● **TASK INSTRUCTIONS**:
In the material below, find the line that contains "Živé vysílání (560, 2265)" and the line that contains "Více (1139, 136)", then write out exactly those two lines and everything between them.

● **DATA SUPPLIED**:

►

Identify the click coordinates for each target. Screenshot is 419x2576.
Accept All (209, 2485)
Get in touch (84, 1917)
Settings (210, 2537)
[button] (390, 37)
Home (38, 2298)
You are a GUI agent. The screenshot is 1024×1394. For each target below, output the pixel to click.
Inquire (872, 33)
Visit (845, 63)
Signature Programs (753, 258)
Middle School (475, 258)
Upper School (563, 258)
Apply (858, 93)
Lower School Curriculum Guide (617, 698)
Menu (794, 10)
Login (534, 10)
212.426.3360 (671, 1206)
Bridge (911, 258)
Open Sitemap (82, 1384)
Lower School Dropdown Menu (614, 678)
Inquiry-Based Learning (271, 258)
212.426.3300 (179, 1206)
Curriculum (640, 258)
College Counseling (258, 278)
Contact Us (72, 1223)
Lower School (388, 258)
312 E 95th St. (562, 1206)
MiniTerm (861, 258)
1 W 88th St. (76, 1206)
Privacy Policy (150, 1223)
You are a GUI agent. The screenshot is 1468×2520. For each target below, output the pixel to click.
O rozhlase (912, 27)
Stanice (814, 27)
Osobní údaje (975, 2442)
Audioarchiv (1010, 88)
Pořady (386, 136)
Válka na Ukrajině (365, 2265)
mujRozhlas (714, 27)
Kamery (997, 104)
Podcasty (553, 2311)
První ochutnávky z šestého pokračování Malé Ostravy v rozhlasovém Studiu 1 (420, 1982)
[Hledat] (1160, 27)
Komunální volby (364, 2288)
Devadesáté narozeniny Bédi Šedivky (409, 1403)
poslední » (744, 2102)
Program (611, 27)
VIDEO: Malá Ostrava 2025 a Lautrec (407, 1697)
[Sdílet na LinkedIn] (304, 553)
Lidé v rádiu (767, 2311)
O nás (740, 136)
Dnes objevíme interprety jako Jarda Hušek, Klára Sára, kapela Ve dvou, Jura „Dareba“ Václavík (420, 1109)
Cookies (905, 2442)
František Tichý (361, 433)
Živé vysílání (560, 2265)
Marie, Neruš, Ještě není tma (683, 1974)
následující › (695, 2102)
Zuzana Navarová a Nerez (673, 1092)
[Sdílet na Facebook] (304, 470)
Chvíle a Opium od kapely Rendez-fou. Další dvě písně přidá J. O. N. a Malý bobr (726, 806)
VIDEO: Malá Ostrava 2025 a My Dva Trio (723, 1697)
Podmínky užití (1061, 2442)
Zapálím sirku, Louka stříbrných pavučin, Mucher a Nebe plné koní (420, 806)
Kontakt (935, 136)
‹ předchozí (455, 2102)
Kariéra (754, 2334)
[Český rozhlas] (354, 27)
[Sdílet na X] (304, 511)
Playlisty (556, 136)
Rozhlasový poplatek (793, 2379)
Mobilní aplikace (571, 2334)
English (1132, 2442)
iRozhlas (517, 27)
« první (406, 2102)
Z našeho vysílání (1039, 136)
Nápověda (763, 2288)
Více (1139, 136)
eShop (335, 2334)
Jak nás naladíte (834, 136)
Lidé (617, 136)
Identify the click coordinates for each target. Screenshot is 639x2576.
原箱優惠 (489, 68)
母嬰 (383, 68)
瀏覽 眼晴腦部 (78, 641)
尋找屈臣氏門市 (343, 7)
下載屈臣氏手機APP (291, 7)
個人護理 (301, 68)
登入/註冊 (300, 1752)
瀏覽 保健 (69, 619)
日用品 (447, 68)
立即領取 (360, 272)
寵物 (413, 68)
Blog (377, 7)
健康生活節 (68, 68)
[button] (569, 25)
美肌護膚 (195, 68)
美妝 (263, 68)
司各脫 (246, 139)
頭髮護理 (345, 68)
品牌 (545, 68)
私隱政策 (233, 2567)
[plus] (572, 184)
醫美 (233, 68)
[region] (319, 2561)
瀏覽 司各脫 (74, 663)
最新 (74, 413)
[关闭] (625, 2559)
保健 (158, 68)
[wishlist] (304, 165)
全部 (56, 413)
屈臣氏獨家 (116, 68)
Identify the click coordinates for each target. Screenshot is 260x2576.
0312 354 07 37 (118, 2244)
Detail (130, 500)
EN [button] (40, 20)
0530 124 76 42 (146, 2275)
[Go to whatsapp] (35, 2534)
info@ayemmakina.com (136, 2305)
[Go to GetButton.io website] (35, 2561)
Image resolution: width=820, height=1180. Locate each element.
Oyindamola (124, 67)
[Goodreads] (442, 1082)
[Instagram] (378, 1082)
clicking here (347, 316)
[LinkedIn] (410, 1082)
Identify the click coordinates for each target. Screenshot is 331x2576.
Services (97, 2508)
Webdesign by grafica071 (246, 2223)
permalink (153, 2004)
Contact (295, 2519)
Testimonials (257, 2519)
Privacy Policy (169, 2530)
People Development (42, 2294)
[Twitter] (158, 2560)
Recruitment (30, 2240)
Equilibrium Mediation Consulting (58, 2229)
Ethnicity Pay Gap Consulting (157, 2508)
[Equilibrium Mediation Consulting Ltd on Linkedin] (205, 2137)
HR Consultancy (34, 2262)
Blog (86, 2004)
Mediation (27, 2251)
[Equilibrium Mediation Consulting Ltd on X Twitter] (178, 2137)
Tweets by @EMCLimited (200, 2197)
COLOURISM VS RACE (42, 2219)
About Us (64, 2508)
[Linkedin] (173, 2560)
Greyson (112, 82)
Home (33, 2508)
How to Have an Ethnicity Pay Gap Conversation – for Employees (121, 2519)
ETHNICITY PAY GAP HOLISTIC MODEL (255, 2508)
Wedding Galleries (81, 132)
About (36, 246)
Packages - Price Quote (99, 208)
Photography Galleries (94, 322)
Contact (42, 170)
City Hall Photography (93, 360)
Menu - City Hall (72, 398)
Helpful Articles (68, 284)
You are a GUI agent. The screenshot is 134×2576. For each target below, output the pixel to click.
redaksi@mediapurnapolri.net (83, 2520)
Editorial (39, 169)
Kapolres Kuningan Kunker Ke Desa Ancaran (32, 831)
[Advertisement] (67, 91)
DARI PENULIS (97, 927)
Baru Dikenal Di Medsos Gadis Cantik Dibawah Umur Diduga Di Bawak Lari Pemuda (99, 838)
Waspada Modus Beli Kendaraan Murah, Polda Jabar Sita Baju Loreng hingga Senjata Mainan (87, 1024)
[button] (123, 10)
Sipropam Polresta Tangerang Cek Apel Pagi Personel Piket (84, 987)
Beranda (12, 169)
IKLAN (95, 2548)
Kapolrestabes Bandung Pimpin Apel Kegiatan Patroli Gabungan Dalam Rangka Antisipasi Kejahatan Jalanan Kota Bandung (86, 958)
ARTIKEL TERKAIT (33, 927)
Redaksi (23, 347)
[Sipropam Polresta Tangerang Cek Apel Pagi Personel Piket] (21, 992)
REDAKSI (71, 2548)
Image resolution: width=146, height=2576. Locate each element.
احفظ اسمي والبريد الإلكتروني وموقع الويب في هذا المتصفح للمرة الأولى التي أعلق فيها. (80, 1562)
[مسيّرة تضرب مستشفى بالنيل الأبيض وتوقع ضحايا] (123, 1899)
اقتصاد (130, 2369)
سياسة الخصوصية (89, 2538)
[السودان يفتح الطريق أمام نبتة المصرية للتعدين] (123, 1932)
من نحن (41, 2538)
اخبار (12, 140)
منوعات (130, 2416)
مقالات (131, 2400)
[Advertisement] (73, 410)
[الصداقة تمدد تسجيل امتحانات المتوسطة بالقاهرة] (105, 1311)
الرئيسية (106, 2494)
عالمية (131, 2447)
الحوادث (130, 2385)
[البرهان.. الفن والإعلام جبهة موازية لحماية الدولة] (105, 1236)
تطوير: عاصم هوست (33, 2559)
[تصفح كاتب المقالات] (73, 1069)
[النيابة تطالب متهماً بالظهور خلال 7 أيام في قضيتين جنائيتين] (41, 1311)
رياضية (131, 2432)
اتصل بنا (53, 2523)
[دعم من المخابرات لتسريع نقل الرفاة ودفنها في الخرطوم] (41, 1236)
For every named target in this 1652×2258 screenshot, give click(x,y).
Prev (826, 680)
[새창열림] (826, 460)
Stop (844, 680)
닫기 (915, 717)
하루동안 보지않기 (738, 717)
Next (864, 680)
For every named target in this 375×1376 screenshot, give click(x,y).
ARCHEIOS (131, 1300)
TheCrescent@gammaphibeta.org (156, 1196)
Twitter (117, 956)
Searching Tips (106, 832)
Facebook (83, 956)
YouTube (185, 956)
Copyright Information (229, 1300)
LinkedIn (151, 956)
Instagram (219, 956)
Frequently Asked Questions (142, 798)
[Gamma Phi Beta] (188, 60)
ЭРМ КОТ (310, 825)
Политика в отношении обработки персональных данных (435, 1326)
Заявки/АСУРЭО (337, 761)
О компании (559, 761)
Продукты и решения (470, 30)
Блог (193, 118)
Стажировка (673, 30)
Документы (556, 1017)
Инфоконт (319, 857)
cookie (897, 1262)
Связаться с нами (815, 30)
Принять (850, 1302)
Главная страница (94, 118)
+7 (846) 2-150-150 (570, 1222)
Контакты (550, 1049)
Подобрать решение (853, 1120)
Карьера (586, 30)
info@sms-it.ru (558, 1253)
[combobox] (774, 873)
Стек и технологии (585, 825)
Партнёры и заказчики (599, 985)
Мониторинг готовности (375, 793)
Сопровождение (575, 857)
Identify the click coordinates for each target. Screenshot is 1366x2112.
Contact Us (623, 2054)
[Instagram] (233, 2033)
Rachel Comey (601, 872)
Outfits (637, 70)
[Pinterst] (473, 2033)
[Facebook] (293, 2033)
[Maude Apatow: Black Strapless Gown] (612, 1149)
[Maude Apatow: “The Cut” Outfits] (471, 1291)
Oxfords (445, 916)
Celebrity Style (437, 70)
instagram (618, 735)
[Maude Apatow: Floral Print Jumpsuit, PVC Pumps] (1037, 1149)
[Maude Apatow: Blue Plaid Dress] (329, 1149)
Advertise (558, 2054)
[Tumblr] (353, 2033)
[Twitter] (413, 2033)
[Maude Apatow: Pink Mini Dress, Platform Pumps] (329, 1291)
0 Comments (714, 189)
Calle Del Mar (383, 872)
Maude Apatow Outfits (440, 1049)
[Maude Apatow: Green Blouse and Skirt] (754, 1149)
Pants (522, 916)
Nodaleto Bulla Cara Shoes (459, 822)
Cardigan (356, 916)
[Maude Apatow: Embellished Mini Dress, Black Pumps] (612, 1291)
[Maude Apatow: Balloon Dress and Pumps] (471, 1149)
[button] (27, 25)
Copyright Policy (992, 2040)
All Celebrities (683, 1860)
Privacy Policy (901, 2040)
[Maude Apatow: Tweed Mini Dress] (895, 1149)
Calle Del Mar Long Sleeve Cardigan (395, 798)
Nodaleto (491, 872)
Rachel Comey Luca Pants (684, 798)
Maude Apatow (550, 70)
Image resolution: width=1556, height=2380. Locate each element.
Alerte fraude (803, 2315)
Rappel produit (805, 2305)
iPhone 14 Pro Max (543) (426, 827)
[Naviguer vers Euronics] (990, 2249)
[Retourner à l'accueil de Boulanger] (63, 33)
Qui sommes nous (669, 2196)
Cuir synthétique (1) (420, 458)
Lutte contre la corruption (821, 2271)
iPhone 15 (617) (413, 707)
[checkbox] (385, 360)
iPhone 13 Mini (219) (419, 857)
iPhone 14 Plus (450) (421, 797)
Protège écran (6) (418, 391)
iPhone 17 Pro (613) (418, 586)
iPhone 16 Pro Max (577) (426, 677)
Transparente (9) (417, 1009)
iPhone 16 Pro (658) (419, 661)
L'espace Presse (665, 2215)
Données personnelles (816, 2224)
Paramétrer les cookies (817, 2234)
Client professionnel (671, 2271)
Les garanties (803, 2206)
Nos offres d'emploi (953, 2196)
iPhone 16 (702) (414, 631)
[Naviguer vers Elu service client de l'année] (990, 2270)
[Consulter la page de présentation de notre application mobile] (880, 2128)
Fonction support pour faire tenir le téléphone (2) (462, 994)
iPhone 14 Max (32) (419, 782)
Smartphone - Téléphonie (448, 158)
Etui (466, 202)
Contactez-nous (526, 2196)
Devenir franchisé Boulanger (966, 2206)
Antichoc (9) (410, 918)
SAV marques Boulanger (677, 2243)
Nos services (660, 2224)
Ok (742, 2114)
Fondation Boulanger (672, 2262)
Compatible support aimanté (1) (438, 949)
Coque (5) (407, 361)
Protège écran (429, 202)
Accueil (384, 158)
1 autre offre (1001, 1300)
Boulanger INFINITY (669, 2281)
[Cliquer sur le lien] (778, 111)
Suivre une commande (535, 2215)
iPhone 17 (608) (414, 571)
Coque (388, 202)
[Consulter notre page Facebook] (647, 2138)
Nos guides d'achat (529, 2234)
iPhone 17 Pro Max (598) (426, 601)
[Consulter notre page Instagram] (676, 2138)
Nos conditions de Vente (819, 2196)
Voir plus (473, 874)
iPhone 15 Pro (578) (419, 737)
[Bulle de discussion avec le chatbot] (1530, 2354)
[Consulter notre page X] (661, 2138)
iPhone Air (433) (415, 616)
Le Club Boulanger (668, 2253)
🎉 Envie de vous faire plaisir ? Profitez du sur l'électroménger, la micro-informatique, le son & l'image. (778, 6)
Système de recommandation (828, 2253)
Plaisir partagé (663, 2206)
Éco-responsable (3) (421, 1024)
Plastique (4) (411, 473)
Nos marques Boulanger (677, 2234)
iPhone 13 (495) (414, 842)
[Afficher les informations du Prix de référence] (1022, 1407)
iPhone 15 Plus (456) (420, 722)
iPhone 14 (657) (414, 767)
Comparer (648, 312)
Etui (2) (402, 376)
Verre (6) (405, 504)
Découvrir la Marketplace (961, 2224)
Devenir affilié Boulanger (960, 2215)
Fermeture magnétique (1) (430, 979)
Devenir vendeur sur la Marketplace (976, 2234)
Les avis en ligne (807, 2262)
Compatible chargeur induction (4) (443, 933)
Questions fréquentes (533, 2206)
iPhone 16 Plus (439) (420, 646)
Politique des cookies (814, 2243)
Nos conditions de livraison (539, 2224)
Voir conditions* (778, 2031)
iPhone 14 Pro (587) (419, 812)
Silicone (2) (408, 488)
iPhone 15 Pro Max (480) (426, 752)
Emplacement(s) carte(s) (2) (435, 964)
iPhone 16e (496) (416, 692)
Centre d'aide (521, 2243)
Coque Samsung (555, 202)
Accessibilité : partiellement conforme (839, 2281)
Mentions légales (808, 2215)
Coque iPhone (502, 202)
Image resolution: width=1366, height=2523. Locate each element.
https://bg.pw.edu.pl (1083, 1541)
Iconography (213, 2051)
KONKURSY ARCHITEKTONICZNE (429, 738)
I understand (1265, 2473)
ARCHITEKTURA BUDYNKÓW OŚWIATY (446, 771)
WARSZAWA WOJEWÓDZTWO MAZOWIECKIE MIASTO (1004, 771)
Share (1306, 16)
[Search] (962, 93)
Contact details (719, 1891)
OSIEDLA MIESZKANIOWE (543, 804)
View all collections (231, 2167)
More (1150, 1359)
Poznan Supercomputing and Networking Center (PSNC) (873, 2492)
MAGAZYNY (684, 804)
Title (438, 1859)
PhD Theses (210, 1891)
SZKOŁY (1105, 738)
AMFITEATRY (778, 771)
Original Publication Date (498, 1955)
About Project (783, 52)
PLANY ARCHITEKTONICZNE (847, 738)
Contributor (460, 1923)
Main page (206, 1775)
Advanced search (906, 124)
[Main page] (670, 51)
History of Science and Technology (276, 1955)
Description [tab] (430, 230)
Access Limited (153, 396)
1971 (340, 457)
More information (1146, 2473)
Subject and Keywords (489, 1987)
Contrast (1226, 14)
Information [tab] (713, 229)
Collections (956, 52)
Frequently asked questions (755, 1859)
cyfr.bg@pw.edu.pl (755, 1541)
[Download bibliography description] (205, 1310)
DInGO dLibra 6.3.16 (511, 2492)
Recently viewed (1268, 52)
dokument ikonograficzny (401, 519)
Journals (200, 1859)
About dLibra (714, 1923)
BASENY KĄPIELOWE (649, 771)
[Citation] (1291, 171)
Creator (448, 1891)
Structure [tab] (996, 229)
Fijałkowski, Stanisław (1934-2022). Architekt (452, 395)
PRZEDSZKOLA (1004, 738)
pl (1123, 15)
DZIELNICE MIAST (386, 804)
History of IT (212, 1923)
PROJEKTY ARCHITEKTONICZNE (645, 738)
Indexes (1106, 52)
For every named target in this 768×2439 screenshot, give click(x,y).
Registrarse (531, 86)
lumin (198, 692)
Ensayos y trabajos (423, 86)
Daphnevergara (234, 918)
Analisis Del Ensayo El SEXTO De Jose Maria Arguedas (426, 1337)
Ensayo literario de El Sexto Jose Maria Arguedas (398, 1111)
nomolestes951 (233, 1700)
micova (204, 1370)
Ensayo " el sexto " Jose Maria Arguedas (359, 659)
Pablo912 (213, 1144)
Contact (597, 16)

◄

● **SOLUTION TO THIS TASK**:
Živé vysílání (560, 2265)
Marie, Neruš, Ještě není tma (683, 1974)
následující › (695, 2102)
Zuzana Navarová a Nerez (673, 1092)
[Sdílet na Facebook] (304, 470)
Chvíle a Opium od kapely Rendez-fou. Další dvě písně přidá J. O. N. a Malý bobr (726, 806)
VIDEO: Malá Ostrava 2025 a My Dva Trio (723, 1697)
Podmínky užití (1061, 2442)
Zapálím sirku, Louka stříbrných pavučin, Mucher a Nebe plné koní (420, 806)
Kontakt (935, 136)
‹ předchozí (455, 2102)
Kariéra (754, 2334)
[Český rozhlas] (354, 27)
[Sdílet na X] (304, 511)
Playlisty (556, 136)
Rozhlasový poplatek (793, 2379)
Mobilní aplikace (571, 2334)
English (1132, 2442)
iRozhlas (517, 27)
« první (406, 2102)
Z našeho vysílání (1039, 136)
Nápověda (763, 2288)
Více (1139, 136)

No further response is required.